Objectives: Type 2 diabetes (DM2) is increasingly common in HIV-infected individuals. Antiretroviral agents and chronic inflammation may adversely affect glycemic control. However, little is known about the effectiveness of diabetic medical therapy in HIV-infected patients. The objective of this study was to compare the effectiveness of initial diabetic medical therapy in patients with and without HIV infection.
Design: A retrospective cohort study was conducted among adults with DM2 initiating diabetic medications within the Centers for AIDS Research Network of Integrated Clinical Systems cohort.
Methods: Generalized estimating equations were used to compare changes in hemoglobin A1c (HbA1c) through the year after initiation of therapy, controlling for baseline HbA1c and demographic and clinical covariates.

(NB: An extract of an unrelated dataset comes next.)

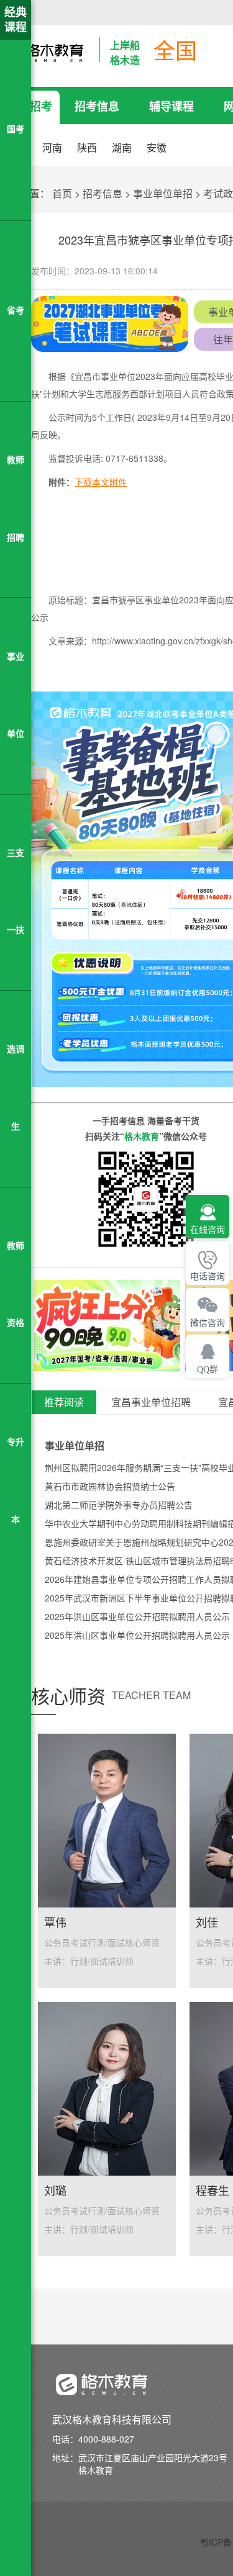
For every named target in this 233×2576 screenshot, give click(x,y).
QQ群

Results: Two hundred and eighty-six HIV-infected patients and 858 age and sex-matched HIV-uninfected patients initiated diabetic medications during the study period. Overall, patients had an adjusted absolute mean reduction in HbA1c of 1.04% [95% confidence interval (CI) -0.87 to -1.22] during the first year of therapy. HIV-infected patients achieved significantly smaller reductions in HbA1c, with an absolute mean difference of -0.17% (95% CI -0.28 to -0.06; P = 0.003). On subanalyses, HIV-infected patients on a protease inhibitor-based regimen had significantly smaller reductions in HbA1c compared to HIV-uninfected patients (adjusted absolute difference -0.21%, 95% CI -0.35 to -0.08; P = 0.002).
Conclusion: Patients with HIV infection who initiate diabetic medical therapy achieve smaller reductions in HbA1c than patients without HIV infection in the course of routine clinical care. This less robust response may in part be related to use of antiretrovirals that exacerbate insulin resistance, specifically protease inhibitors.